[Exercise] Which lines of the data contain the string "Given"? Show each of them.

○ ○ ○ ○ ○ ○ ○

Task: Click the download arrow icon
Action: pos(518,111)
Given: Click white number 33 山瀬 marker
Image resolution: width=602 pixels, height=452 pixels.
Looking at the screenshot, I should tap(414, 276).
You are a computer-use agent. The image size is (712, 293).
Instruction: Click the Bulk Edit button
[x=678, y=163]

○ ○ ○ ○ ○ ○ ○

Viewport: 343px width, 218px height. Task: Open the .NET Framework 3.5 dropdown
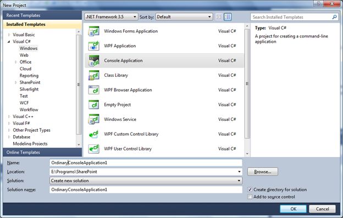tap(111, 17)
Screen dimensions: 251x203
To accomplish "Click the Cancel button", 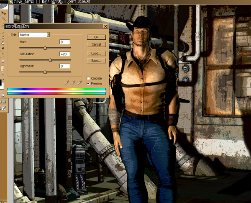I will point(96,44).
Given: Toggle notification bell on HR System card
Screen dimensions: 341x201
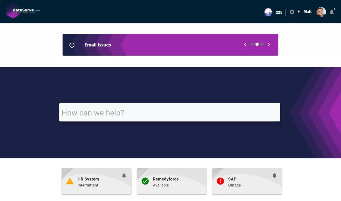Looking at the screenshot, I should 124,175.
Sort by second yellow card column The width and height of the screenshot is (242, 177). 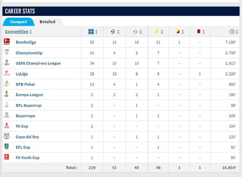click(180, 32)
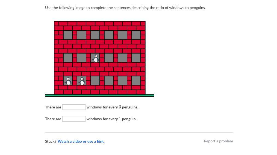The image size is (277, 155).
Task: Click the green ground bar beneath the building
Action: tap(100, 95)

○ ○ ○ ○ ○ ○ ○

[Task answer]
Given: Click white number 33 山瀬 marker
Given: Toggle notification bell on HR System card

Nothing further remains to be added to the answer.